How `company.get_filings()` Works

The company.get_filings() method works differently:

It fetches the company's submission JSON file, which contains all available filings for that company
This requires just one HTTP request, regardless of the date range
The data is then filtered client-side based on your criteria

# This makes just 1 HTTP request, regardless of date range
company = Company("AAPL")
company_filings = company.get_filings(form="10-K")

Filing Content Retrieval

Both methods above only return filing metadata (indexes). When you access the actual content of a filing, an additional HTTP request is made:

# This makes an additional HTTP request when you access the filing
filing = filings.latest()
filing_text = filing.text  # HTTP request happens here

Choosing the Right Access Pattern

Based on your specific use case, choose the most efficient access pattern:

If your query is...	Use this approach	Why
Focused on specific form types across companies	`get_filings(form="4")`	Efficiently filters by form type
Focused on a single company	`company.get_filings()`	Makes just one HTTP request
Across multiple specific companies	`get_filings().filter(cik=["0000320193", "0000789019"])`	Allows precise filtering
Limited to a specific year	`get_filings(year=2024)`	Minimizes the number of index requests
Focused on recent filings	`get_filings().latest(100)`	Gets only the most recent filings

Rate Limiting Considerations

By default, edgartools limits requests to a maximum of 10 per second to comply with SEC EDGAR's rate limits. Exceeding these limits can result in your IP being temporarily blocked.
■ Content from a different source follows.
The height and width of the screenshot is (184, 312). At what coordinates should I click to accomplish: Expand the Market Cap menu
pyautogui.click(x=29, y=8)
# Default rate limit is 10 requests per second
# You can adjust it if needed (use with caution)
from edgar import set_rate_limit

# Decrease rate limit for more conservative approach
set_rate_limit(5)  # 5 requests per second

Using Local Storage for Performance

One of the most effective ways to improve performance is to use local storage. This allows you to:

Cache filings locally to avoid repeated HTTP requests
Process filings offline without network latency
Batch download filings for later analysis

Setting Up Local Storage

from edgar import enable_local_storage

# Enable local storage
enable_local_storage("/path/to/storage")

# Now filings will be stored locally
company = Company("MSFT")
filings = company.get_filings(form="10-K")
filing = filings.latest()

# This will use the local copy if available, or download and cache it if not
text = filing.text

Batch Downloading Filings

For large-scale analysis, batch download filings first, then process them offline:

from edgar import download_filings

# Get filing metadata
companies = ["AAPL", "MSFT", "GOOGL", "AMZN", "META"]
all_filings = []

for ticker in companies:
    company = Company(ticker)
    filings = company.get_filings(form="10-K").head(5)  # Last 5 10-Ks
    all_filings.extend(filings)

# Batch download all filings (this makes HTTP requests efficiently)
download_filings(all_filings, "/path/to/storage")
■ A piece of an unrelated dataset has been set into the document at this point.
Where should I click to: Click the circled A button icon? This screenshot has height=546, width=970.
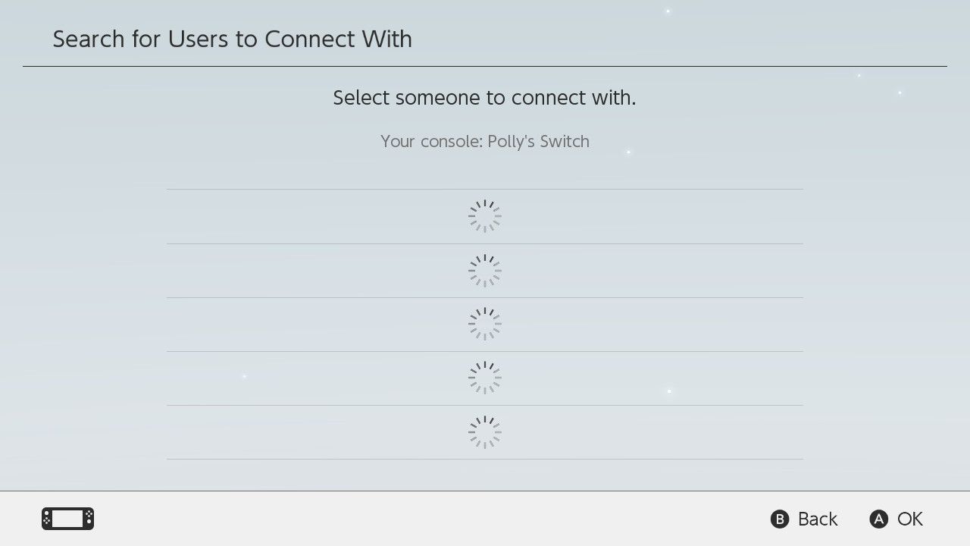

# Now process them offline (no HTTP requests)
for filing in all_filings:
    # Process filing without network latency
    text = filing.text  # Uses local copy

Memory Optimization

When working with many filings or large filings, memory usage can become a concern.

Processing Large Datasets

For large datasets, use generators and process filings one at a time:

def process_filings_generator(filings):
    for filing in filings:
        # Process one filing at a time
        result = process_filing(filing)
        yield result
        # Free memory
        del filing

# Process filings one at a time
for result in process_filings_generator(all_filings):
    save_or_analyze(result)

Working with Large Filings

For large filings (like 10-Ks), process sections individually:

filing = company.get_latest_filing("10-K").obj()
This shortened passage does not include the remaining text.